For the most part, peptide nasal sprays are composed of an aqueous solution or suspension with excipients (e.g., buffering agents, viscosity modifiers, emulsifiers), filled in non-pressurized dispensers with a pump that delivers a spray of up to several hundred metered doses per unit. This dosage form requires specialized formulation, container closure systems, and delivery mechanisms to ensure accurate dosing and delivery. Additionally, the design of excipients can affect the pharmacokinetic properties and overall quality of the drug product.
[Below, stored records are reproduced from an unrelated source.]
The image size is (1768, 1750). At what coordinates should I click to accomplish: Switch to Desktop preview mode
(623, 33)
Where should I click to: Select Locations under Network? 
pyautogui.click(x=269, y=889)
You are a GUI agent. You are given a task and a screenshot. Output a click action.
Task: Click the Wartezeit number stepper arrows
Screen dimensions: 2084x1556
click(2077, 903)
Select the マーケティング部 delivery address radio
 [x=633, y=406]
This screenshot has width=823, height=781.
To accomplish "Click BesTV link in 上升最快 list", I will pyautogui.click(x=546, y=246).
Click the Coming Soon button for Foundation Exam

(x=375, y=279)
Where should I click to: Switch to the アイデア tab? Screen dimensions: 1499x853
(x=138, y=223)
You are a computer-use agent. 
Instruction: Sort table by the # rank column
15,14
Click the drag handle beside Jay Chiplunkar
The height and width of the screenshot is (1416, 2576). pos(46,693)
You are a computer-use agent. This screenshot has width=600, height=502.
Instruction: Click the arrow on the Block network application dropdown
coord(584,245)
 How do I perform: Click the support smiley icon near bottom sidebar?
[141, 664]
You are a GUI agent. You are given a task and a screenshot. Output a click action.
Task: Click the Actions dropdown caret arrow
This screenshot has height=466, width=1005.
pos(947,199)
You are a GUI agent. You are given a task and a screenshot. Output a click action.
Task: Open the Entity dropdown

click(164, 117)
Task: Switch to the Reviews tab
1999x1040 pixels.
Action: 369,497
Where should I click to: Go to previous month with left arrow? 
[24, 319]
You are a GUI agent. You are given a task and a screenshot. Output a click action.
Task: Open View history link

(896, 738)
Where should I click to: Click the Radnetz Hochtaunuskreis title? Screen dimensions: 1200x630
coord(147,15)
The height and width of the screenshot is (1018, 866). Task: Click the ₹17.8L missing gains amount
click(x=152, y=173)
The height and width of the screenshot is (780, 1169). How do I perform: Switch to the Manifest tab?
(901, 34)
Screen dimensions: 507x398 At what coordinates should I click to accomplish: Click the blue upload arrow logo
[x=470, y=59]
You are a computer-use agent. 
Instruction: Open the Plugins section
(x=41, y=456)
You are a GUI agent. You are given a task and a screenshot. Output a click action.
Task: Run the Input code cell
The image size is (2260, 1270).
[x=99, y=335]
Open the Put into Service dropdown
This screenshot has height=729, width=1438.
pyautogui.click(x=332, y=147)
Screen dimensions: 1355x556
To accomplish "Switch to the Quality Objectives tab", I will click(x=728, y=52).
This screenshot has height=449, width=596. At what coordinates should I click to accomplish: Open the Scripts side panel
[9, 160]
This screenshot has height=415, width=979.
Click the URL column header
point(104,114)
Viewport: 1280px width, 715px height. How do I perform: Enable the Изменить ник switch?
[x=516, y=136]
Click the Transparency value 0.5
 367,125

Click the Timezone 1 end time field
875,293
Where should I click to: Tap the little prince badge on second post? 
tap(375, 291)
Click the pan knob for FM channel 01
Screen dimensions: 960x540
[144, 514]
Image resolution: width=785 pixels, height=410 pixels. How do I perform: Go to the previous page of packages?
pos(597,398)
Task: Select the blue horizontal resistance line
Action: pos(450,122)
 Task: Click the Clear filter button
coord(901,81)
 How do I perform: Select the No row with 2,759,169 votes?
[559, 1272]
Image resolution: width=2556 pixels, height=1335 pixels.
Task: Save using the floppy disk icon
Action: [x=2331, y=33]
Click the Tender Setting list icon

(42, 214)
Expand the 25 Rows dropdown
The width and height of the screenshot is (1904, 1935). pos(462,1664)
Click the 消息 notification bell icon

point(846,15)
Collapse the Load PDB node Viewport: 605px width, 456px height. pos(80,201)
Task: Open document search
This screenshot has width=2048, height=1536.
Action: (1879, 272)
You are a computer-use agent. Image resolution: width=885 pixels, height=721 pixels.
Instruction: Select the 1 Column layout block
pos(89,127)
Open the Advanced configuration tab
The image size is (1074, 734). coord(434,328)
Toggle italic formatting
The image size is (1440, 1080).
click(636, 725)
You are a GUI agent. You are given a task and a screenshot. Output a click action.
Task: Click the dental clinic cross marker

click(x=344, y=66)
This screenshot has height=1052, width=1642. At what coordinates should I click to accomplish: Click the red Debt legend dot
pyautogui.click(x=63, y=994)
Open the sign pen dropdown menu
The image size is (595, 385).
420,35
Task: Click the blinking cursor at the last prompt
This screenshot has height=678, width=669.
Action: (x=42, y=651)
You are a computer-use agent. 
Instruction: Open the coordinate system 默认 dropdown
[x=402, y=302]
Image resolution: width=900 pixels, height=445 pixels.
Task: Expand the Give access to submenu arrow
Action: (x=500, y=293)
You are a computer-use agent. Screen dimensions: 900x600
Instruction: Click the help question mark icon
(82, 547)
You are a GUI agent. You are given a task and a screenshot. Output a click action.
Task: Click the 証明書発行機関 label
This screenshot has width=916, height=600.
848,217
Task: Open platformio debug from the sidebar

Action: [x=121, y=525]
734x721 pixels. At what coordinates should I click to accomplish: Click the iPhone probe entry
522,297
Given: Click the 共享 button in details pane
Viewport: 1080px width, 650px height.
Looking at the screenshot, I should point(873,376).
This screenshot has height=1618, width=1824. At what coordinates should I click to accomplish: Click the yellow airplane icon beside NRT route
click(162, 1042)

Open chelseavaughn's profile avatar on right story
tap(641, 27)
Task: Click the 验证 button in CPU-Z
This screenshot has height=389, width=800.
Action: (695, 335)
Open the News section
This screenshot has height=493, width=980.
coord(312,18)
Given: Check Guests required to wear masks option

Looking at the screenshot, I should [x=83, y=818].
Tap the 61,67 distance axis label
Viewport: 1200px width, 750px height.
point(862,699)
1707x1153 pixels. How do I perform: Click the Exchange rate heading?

Intranasal administration of peptide drugs may be more effective than other routes of administration. This is based on the anatomy of the nasal route, pathways to the CNS, and the transporters involved in the process. However, the exact mechanism of IN peptide delivery to the brain remains undefined.
One potential pathway involves the orexinergic system. This is a group of neuropeptides, including orexin-A, which are decreased in people with narcolepsy and associated with cataplexies. Orexin-A was administered IN via a nasal spray in a study of narcolepsy patients to determine if it could restore orexinergic function.
Another promising approach is the use of polyethylenimine-conjugated scavenger peptides to reduce excessive electrical activity in the brain. This type of scavenger peptide works by inhibiting the neurabin molecule, which is responsible for excessive neuronal excitability. This scavenger peptide was shown to be effective in a mouse model of seizures and an Alzheimer’s disease mouse model. It is also easy to administer IN using a nasal spray.